- Study questions:
1. Set down, word for word, the part of the older-driver safety text that begins at the words "Sometimes as we" and stops after the words "where you drive.".
2. Resume the safety tips for older drivers from the point where the text stops, in the same style.

- Given text:

= = = = =

Sometimes as we age and get older our driving skills can decline. As more and more Americans live and work longer than ever, it’s time to take a look at safety issues for older drivers. It is optimal to know your limits, get regular medical checkups, including vision and hearing. Recognize your changing capabilities: arthritis, stress, other conditions and medications can affect reaction times. As we age, driving for extended periods will strain muscles, vision and concentration. Here are some great tips to consider how, when and where you drive.
Tip 1: Always wear a seat belt. Should an accident happen, seat belts can double your chances of surviving a bad crash.
Tip 2: Avoid driving at night, unless you ABSOLUTELY have to. If you must drive at night, avoid looking at oncoming lights; instead look toward the edge of the right side of the road.
Tip 3: Avoid glasses with wide frames at the temple; they can block your side vision. Also stay away from wearing tinted glasses for night driving.

= = = = =

- Supplied data:

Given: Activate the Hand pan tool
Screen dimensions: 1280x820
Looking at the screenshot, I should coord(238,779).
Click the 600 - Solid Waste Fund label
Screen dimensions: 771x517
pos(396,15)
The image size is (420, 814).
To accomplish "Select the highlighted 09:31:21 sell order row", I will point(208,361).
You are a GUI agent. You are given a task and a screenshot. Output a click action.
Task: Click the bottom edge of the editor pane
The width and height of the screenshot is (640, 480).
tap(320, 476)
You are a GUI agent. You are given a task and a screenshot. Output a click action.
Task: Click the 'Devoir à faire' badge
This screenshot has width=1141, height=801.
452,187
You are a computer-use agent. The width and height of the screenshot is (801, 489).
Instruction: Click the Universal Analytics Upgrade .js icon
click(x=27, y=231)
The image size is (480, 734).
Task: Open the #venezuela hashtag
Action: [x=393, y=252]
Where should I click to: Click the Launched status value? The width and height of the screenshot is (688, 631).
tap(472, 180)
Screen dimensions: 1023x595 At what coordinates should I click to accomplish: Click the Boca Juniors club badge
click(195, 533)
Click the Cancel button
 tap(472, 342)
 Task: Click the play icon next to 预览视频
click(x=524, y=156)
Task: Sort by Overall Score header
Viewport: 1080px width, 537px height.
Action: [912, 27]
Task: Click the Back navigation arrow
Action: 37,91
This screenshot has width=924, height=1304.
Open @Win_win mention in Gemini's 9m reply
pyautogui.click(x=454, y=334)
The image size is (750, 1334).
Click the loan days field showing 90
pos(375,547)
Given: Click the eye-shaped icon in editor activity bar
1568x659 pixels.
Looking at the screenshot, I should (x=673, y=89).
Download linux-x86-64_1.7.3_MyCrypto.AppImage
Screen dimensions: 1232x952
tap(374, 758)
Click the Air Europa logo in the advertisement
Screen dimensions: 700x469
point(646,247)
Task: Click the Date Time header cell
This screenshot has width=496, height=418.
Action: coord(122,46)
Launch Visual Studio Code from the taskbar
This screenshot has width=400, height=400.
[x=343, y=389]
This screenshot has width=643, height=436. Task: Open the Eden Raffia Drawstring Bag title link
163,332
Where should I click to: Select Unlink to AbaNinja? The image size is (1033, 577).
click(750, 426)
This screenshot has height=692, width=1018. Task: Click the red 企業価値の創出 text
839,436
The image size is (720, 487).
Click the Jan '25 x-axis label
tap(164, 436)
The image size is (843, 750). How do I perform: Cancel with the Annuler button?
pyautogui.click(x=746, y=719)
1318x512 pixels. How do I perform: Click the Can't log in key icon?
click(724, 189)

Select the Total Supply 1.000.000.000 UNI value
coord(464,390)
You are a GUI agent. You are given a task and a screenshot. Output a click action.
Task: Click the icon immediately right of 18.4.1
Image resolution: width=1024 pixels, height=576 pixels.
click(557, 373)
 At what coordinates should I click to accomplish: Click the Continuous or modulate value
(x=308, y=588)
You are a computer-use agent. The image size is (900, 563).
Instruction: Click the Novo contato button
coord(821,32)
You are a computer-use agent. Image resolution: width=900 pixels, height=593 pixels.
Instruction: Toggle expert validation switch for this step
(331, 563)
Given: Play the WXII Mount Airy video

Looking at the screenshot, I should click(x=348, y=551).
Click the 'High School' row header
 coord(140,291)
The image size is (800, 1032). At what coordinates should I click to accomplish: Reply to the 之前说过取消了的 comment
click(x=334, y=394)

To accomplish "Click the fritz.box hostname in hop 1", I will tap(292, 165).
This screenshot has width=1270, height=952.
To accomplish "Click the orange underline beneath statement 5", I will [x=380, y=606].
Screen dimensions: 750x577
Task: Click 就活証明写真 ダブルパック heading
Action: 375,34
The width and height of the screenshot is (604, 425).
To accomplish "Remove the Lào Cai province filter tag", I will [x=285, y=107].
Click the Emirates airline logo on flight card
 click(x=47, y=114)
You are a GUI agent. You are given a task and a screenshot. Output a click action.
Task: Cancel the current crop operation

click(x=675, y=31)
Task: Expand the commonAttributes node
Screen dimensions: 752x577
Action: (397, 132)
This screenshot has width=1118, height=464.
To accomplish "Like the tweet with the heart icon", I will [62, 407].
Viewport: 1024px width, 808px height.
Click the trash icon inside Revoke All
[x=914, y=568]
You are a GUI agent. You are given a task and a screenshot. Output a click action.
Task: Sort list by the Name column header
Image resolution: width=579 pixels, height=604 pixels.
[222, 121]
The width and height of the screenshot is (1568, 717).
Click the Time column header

= = = = =

- Answers to the tasks:
1.
Sometimes as we age and get older our driving skills can decline. As more and more Americans live and work longer than ever, it’s time to take a look at safety issues for older drivers. It is optimal to know your limits, get regular medical checkups, including vision and hearing. Recognize your changing capabilities: arthritis, stress, other conditions and medications can affect reaction times. As we age, driving for extended periods will strain muscles, vision and concentration. Here are some great tips to consider how, when and where you drive.

2.
Tip 4: A well-maintained car is a safe car. Things to keep a watchful eye on are; tire wear, watching out for curbs and potholes, regular oil and fluid checks, and making sure that emergency equipment, cell phone, and a first-aid kit are always in the car.
Tip 5: Use a seat cushion or back cushion for a better line of vision. You should be able to see three or more inches above the steering wheel.
Tip 6: Take an older driver safety course. An older driver safety course may help reduce your premium, but more importantly can help you improve your skills as your driving style changes with age.